### Prompt
Quote the entries below from the line with "Viewport: 663px width, 483px" through the line with "Click the >>", both ends included, and only those lines.

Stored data
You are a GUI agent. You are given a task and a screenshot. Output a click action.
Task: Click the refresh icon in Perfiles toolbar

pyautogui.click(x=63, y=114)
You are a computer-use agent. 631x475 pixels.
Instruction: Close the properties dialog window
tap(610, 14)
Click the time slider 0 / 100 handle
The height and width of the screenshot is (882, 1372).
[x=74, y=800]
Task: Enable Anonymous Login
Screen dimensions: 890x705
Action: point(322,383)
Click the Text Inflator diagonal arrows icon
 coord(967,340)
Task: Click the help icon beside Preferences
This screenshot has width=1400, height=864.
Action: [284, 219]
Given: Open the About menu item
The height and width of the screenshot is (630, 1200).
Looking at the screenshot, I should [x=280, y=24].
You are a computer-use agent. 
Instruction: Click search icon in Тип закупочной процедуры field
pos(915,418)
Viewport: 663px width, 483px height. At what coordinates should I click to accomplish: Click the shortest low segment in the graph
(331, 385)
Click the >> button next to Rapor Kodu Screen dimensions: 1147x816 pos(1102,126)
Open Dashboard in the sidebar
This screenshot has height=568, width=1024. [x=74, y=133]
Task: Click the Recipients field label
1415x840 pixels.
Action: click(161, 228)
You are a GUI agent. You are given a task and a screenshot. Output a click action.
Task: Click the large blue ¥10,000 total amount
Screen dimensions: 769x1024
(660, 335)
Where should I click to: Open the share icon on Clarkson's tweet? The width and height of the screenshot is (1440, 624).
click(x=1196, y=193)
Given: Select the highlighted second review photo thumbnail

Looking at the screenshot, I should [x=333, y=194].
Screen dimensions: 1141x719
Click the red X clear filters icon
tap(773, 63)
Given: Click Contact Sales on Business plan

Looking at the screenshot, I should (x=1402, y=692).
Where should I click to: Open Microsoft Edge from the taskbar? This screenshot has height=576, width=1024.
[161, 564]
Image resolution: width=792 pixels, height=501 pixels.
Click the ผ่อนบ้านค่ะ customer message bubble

### Result for this task
Viewport: 663px width, 483px height. At what coordinates should I click to accomplish: Click the shortest low segment in the graph
(331, 385)
Click the >> button next to Rapor Kodu Screen dimensions: 1147x816 pos(1102,126)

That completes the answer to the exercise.